2. Prior West Virginia Law Governing Forum Selection Clauses
We are equally perplexed with the majority's position that this Court has
generally approved forum selection clauses. While this Court in General Electric Company
v. Keyser, 166 W. Va. 456, 275 S.E.2d 289 (1981), acknowledged in a footnote (See footnote 3) that such
clauses are not per se invalid, it was further recognized in that footnote that even though
our law on this point is skeletal, it does indicate that [forum selection] contract clauses
which affect such matters as jurisdiction and the like should be carefully analyzed. Id. at
461-62 n. 2, 275 S.E.2d at 292-93 n. 2. While omitting this portion of the footnote from its
quotation (See footnote 4) the majority did include the paragraph noting:
As the Federal court observed, West Virginia appears not to subscribe to the rule that choice of forum clauses are void per se. 'Rather the rule of most jurisdictions and the rule that this Court believes that West Virginia should and would adopt is that such clauses will be enforced only when found to be reasonable and just'. Leasewell, Ltd. v. Jake Shelton Ford Inc., 423 F.Supp. 1011, 1015 (S.D.W.Va.1976). See also, Kolendo v. Jarell, Inc., 489 F.Supp. 983 (S.D.W.Va.1980).

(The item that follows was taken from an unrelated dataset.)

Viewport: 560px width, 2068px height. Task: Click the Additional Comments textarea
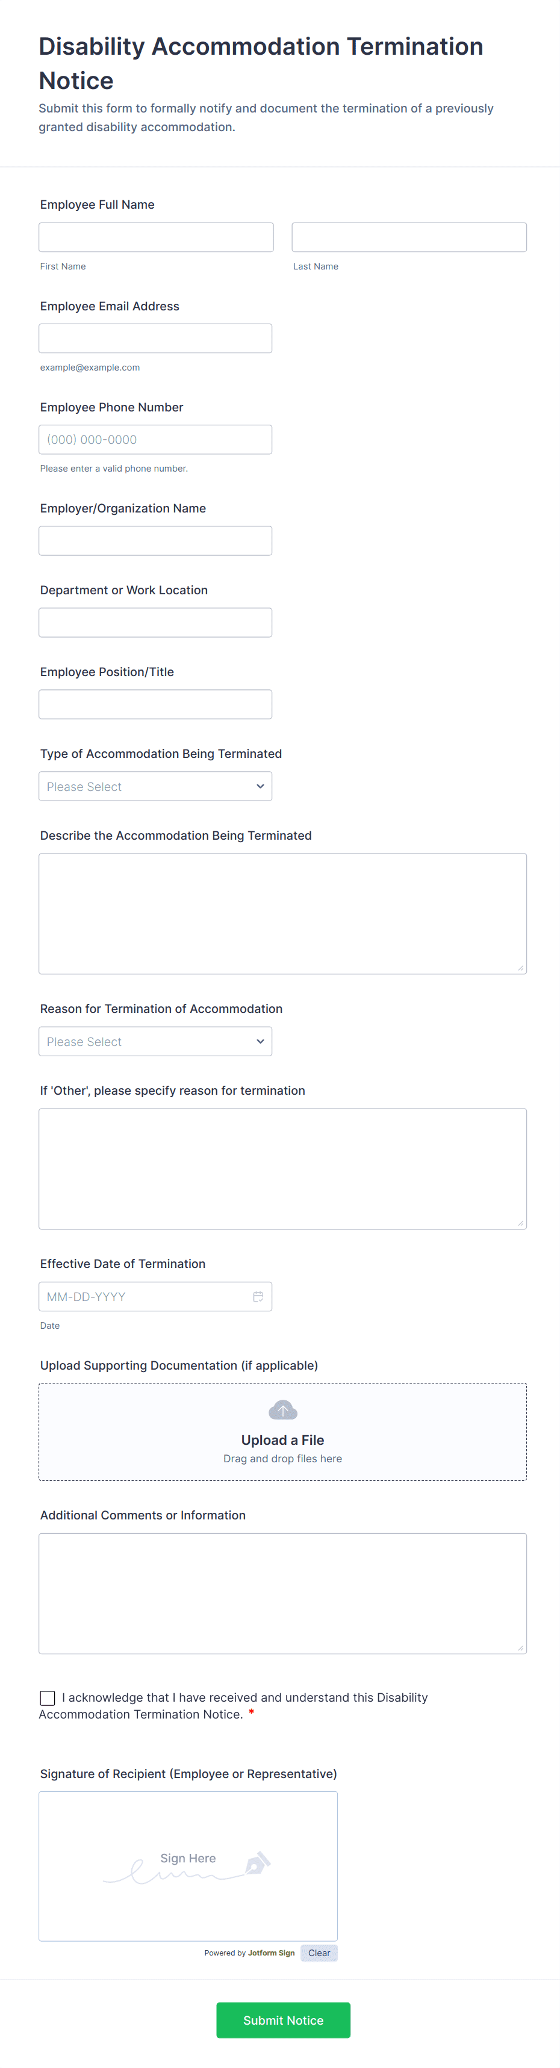(x=282, y=1594)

See Slip Op. at 16. By selectively quoting from Keyser, the majority reaches the sweeping conclusion that the law of this state favors enforcing forum selection clauses. An objective reading of the entire footnote hardly supports such a conclusion. Moreover, there are no subsequent cases in our jurisprudence suggesting a move in that direction in this area of our law. The extensions of forum selection clause law in this case to cover and govern the tort claims brought in the West Virginia suit before us ignores the very spirit of a reasonable and just outcome contemplated by the Court in Keyser.
The majority likewise ignores the express caution in Keyser that forum
selection clauses affecting jurisdiction and the like _ e.g., venue _ should be carefully
analyzed. 166 W.Va. at 461 n. 2, 275 S.E.2d at 292 n. 2. As a result of the majority's
reliance on selective portions of a footnote, Mr. Caperton's individual right to due process
and a fair and just determination of his claims has been foreclosed. (See footnote 5) Mr. Caperton as an
individual was not a party to the coal supply agreement (hereinafter also referred to as
CSA) and did not have standing in his individual capacity to enforce the CSA. The
majority has left him without remedy or a place where one could be sought.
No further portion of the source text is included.